▶ [Records for the exercise]
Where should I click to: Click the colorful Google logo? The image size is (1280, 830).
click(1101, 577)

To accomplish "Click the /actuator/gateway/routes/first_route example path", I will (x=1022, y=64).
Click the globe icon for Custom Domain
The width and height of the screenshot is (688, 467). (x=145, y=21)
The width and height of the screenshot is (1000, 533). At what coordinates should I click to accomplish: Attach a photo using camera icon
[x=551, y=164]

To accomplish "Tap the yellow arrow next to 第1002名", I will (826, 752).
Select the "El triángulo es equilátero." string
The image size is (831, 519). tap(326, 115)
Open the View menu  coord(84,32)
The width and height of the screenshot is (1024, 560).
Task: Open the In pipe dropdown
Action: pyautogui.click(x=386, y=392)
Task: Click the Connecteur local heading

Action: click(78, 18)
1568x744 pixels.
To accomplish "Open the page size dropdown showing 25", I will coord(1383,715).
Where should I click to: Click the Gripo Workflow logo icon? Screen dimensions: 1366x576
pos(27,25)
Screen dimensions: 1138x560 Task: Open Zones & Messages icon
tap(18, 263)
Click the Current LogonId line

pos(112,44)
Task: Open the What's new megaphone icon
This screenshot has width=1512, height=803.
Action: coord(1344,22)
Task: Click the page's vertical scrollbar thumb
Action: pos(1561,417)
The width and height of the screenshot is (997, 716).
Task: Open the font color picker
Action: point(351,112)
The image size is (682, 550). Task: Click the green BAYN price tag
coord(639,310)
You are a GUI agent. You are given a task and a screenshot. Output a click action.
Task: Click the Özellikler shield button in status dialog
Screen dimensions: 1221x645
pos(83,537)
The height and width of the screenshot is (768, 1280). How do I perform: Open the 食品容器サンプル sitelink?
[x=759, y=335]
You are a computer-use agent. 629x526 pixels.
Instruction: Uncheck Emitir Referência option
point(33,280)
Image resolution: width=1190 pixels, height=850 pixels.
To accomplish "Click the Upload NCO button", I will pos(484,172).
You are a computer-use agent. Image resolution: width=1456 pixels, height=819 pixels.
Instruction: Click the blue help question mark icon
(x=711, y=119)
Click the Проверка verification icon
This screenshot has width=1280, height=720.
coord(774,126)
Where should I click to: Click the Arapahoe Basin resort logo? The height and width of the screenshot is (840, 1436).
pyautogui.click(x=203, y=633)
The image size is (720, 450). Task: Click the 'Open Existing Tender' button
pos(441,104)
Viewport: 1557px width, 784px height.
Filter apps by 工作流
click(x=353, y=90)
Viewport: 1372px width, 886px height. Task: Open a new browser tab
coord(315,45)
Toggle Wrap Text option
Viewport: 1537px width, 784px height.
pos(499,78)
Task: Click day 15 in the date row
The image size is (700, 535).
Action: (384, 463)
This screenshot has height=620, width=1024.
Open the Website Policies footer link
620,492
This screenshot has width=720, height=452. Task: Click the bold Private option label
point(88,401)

▶ [Task prompt] Count the lines in the data above that contain the string "Instruction", treating uppercase and lowercase as distinct. Give only the number.

▶ [Task response] 2